[Task brief] Output only the line that contains "1200x630 pixels. Task: Click" and the lines after it, all verbatim, through the last one below.

Collected data:
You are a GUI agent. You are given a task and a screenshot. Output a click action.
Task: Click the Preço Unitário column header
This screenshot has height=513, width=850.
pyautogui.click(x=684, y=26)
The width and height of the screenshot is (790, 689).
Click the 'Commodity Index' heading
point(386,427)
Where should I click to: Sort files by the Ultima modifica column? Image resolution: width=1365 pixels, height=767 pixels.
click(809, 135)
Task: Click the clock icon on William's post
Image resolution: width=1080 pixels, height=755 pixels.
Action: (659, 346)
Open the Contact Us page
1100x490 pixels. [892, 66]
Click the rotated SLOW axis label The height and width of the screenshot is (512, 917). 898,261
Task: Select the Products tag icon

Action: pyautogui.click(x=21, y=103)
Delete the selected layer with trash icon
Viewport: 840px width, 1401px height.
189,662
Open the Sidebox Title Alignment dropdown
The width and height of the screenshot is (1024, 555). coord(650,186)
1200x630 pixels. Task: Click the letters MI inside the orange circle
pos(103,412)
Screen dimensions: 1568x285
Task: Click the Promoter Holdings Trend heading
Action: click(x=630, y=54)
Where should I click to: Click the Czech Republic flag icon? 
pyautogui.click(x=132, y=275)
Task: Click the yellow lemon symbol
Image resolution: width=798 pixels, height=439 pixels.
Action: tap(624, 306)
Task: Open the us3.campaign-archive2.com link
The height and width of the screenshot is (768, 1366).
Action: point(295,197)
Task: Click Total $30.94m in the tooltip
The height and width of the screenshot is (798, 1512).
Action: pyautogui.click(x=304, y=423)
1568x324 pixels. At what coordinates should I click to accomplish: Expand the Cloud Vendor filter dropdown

[Response area]
1200x630 pixels. Task: Click the letters MI inside the orange circle
pos(103,412)
Screen dimensions: 1568x285
Task: Click the Promoter Holdings Trend heading
Action: click(x=630, y=54)
Where should I click to: Click the Czech Republic flag icon? 
pyautogui.click(x=132, y=275)
Task: Click the yellow lemon symbol
Image resolution: width=798 pixels, height=439 pixels.
Action: tap(624, 306)
Task: Open the us3.campaign-archive2.com link
The height and width of the screenshot is (768, 1366).
Action: point(295,197)
Task: Click Total $30.94m in the tooltip
The height and width of the screenshot is (798, 1512).
Action: pyautogui.click(x=304, y=423)
1568x324 pixels. At what coordinates should I click to accomplish: Expand the Cloud Vendor filter dropdown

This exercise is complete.